Arrange the rows below as a numbered list, skipping any blank lines and leaving out the pictures.

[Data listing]
===

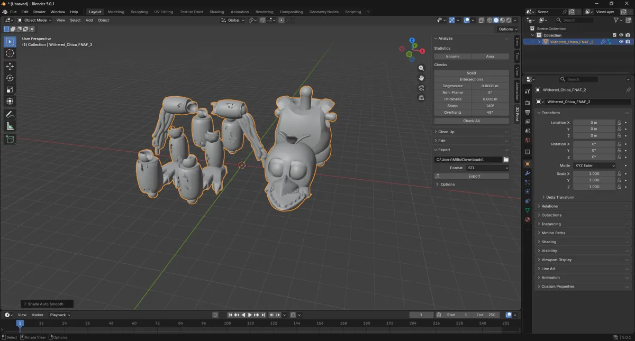Open the Export Format STL dropdown
635x341 pixels.
click(487, 168)
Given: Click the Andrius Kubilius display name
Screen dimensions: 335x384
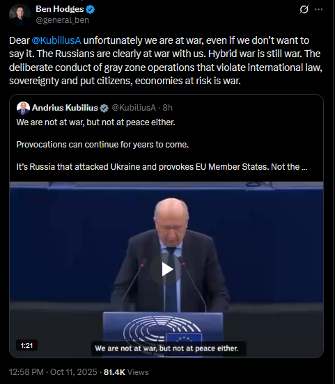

===

[REPLY]
1. Open the Export Format STL dropdown
2. 635x341 pixels.
3. click(487, 168)
4. Given: Click the Andrius Kubilius display name
5. Screen dimensions: 335x384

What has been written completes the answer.